◆ EXCERPTED PASSAGE ◆

---*---

A 60-year-old operator of a skid-steer loader was killed while moving dirt at his rural acreage. The man was moving and smoothing soil, preparing to make a foundation for a new barn. The area was level and the soil was dry. To increase the hauling capacity of the front-end bucket, the man had attached four 45-kilogram (100 lb.) tractor counter weights to the rear of the skid loader with a chain. It appears that while backing up with a raised bucket full of dirt, the chain and counter weights suddenly fell off, and the machine bucked forward while going over the weights on the ground. The man and the seat of the skid-steer loader were thrown forward out of the loader, and the raised bucket came down and crushed the man against the front frame of the machine. The man was found dead about four hours later. The seat, which was found under the victim, was not securely attached, but only held in place by vertical metal pins. The seat belt had been removed from the machine.

RECOMMENDATIONS based on our investigation are as follows:

    #1 Owners/operators of skid-steer loaders should not use temporary counter weights.

    #2 Owners/operators of skid-steer loaders should not overload the machine by using over-sized buckets.

    #3 Owners/operators of skid-steer loaders should maintain the seat and seatbelt in good condition, and use operator restraint systems while operating the machine.

---*---

Collected data entries:
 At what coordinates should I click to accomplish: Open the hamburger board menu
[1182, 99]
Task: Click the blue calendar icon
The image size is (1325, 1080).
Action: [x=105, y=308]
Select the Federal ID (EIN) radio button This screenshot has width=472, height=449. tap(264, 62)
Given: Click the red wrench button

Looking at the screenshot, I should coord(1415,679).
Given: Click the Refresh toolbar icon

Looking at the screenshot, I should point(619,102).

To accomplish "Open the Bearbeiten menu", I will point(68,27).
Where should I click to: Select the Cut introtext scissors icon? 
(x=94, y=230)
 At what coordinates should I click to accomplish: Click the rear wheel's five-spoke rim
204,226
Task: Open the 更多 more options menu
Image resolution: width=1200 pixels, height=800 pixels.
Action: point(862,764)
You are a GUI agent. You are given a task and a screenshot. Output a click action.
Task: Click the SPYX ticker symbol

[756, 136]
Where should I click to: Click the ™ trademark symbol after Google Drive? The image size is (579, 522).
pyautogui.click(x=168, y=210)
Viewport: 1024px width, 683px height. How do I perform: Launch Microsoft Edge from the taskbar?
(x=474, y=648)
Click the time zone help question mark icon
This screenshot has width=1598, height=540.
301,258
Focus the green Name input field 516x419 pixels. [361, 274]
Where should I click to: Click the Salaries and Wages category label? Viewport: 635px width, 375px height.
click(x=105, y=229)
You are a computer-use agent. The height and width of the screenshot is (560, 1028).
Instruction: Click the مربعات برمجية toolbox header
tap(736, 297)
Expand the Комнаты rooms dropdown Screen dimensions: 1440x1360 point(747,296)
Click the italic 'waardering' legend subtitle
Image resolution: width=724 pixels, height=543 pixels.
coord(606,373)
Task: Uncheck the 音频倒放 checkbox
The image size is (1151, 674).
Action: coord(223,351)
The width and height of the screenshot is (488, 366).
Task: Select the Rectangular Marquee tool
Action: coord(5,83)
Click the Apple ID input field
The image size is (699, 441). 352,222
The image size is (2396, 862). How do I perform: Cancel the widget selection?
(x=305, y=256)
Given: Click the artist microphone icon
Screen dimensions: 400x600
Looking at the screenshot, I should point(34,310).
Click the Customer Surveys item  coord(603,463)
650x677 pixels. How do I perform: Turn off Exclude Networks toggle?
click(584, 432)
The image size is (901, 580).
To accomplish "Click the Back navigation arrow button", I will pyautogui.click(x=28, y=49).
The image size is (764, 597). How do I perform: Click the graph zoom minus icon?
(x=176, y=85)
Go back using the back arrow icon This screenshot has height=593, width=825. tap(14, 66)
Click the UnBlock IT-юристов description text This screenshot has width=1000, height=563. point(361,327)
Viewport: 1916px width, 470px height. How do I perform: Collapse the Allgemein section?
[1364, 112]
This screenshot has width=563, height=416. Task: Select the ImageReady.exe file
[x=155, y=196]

---*---

◆ PROBLEM DETAILS ◆
Can you carry the skid-steer loader fatality report forward from its last recommendation, the one about maintaining the seat and seatbelt?

◆ OUTPUT BELOW ◆
An Iowa man was killed while working with a skid-steer loader on his acreage in August 2001. The Iowa FACE program started an investigation after notification from a FACE colleague from a neighboring state. Information and photographs were gathered from the County Sheriff, relatives, medical examiner, and an implement dealer. Two FACE investigators conducted a site investigation.

The victim operated a 4.5-hectare (11-acre) hobby farm, which contained several out buildings. He had grown up on a farm and farmed earlier in his life, but had recently retired from a career in electronics. The man was quite experienced with farm machinery, and had used skid-steer loaders in the past. He lived and worked alone, preparing the acreage as a hobby farm for relatives to sell strawberries, wildflower seeds, and sapling trees.

The man had borrowed the skid-steer loader from a friend in another county. The tractor weights were borrowed from a neighbor. He had two weeks of working experience with this loader before this incident.


View of loader showing missing seat and seatbelt
Photo 2 -- View of loader showing missing seat and seatbelt.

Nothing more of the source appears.